Unable to Delete File DID via Undertaker #5154

Open
bjwhite-fnal opened this issue Jan 18, 2022 · 5 comments
Open

Unable to Delete File DID via Undertaker #5154

bjwhite-fnal opened this issue Jan 18, 2022 · 5 comments

Comments

@bjwhite-fnal
Copy link
Contributor

The ICARUS Rucio deployment has been attempting to delete a DID for an individual file. However, the Undertaker fails to remove the DID, since (as per Martin) it was originally designed only to be used on datasets. It would be useful to allow the Undertaker to remove file DIDs also.
Thanks!

@bari12
Copy link
Member

bari12 commented Nov 3, 2022

@bjwhite-fnal with which Rucio version did you test this?

@bjwhite-fnal
Copy link
Contributor Author

This would have been 1.26, though I'm not sure which minor version I was using back in January.

@bari12
Copy link
Member

bari12 commented Nov 3, 2022

I have to test this a bit more, but to me it looks like this should be working in 1.29 - I will add a unittest to confirm, but the parts where we exclude files are not there anymore as far as I see.

ThePhisch added a commit to ThePhisch/rucio that referenced this issue Feb 2, 2023
Added tests to cover more of the undertaker functionality. This was
triggered by issue rucio#5154.

`test_file_did_deletion` tests how the undertaker handles a file DID
that is not attached to any dataset. It asserts that the epoch tombstone
is set on the file replica, regardless of whether rules exist on the
file DID (parametrised via a pytest fixture). Furthermore, the file DID must not be deleted, as this is the
Reaper's job.

`test_file_dids_in_dataset` tests how the undertaker handles an expired
file DID that belongs to a non-expired dataset among with other files.
It asserts that the expired file is detached and its replicas receive
the epoch tombstone. Furthermore, the other files are unchanged.
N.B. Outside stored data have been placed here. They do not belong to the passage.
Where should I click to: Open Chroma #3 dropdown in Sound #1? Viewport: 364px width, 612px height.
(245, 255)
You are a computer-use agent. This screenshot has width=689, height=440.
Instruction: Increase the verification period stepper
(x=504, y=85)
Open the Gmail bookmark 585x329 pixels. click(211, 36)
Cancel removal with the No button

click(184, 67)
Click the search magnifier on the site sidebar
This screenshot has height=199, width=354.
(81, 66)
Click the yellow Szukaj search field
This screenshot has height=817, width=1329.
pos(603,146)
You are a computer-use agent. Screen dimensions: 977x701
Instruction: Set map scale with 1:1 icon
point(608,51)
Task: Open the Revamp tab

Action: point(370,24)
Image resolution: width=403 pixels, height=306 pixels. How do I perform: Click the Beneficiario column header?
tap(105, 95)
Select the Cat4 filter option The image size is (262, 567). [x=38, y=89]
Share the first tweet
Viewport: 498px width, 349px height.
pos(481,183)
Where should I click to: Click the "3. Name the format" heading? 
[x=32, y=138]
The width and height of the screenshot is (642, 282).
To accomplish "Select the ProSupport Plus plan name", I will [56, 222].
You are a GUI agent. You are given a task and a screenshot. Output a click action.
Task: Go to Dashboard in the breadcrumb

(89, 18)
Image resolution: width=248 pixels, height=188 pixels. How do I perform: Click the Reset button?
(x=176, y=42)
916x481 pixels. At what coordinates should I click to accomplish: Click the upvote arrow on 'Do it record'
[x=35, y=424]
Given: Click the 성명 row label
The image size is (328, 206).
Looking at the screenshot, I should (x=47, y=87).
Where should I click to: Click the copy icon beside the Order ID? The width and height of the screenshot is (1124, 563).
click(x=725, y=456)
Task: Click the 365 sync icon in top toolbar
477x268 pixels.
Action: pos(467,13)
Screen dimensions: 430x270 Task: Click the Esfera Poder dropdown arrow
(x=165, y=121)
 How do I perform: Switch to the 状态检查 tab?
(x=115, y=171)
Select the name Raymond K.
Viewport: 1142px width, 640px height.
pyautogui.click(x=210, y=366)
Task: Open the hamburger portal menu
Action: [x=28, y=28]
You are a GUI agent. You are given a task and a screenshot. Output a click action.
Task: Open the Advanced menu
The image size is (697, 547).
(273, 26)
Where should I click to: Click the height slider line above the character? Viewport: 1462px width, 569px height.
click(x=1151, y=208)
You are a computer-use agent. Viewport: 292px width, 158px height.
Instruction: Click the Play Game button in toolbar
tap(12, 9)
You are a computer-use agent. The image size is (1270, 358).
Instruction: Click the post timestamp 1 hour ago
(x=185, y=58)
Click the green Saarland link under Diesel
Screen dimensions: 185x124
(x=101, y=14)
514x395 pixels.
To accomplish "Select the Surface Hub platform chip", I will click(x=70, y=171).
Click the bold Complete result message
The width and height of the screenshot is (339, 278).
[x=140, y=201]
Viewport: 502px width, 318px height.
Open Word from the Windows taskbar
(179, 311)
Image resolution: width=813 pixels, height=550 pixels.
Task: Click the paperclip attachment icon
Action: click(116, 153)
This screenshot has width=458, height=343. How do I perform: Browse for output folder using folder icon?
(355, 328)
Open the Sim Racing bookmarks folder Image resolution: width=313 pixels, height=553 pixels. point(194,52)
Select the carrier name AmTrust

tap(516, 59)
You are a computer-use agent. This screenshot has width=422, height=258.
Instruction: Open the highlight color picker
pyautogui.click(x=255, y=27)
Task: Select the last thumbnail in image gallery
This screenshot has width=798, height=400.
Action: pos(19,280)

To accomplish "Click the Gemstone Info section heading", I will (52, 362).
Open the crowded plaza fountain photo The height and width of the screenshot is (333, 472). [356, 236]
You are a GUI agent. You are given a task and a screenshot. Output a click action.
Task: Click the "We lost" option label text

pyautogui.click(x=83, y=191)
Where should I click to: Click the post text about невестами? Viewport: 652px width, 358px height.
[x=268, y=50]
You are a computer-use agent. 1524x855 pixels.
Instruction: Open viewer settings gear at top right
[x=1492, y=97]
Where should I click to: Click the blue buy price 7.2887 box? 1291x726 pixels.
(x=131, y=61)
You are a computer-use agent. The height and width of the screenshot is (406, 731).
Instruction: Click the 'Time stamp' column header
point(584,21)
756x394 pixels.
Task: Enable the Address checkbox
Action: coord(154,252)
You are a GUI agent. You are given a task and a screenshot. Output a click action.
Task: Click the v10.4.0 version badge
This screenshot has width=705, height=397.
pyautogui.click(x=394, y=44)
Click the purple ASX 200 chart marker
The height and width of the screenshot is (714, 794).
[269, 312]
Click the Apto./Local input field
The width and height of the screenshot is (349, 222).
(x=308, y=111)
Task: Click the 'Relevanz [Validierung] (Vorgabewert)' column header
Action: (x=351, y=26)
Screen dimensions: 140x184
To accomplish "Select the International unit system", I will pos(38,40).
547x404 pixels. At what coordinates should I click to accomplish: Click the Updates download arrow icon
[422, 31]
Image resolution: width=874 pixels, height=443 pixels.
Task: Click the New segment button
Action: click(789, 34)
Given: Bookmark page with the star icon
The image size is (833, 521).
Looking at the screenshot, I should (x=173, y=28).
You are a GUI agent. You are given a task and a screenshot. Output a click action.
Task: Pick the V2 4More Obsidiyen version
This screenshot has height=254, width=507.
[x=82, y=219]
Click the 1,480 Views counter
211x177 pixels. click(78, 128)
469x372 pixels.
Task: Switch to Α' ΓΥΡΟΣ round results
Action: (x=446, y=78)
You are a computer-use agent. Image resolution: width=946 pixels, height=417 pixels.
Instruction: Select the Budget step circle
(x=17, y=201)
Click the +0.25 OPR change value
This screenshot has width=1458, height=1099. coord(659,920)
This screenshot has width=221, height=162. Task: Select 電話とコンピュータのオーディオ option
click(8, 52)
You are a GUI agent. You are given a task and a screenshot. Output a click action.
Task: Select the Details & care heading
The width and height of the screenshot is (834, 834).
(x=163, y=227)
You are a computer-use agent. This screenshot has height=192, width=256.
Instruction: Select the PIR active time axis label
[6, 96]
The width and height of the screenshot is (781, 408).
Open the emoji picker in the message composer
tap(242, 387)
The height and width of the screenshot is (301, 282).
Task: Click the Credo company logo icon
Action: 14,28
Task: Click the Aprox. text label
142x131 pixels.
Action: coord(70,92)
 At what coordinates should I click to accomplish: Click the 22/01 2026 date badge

`test_file_protected_by_rule` sets up a system in which two files belong
to an expired dataset. At the same time, one of these files is protected
by a rule. The expected outcome is that the unprotected file DID is
detached from the dataset and its replica is tombstoned. On the other
hand, the protected file DID is detached from the dataset, and its
replicas protected by the dataset rule are epoch-tombstoned while its
replicas protected by the external rule remain unchanged. Finally, it is
asserted that the file DIDs remain whereas the dataset DID is deleted.

`test_file_protected_by_dataset` has a similar setup to
`test_file_protected_by_rule`, but instead of a rule acting directly on
the protected file, the protected file is shared between an expired DID
and a non-expired DID. We expect the unprotected file DID to be detached
and its replica to receive the epoch tombstone. Furthermore, we expect
the protected file DID to be detached from the expired dataset but
remain attached to the non-expired dataset; with the protected replica
remaining untouched and the unprotected replica being epoch-tombstoned.

As with the pre-existing `test_removal_all_replicas2`, the tests have
been parametrised to test both `use_temp_tables: True` and `False`.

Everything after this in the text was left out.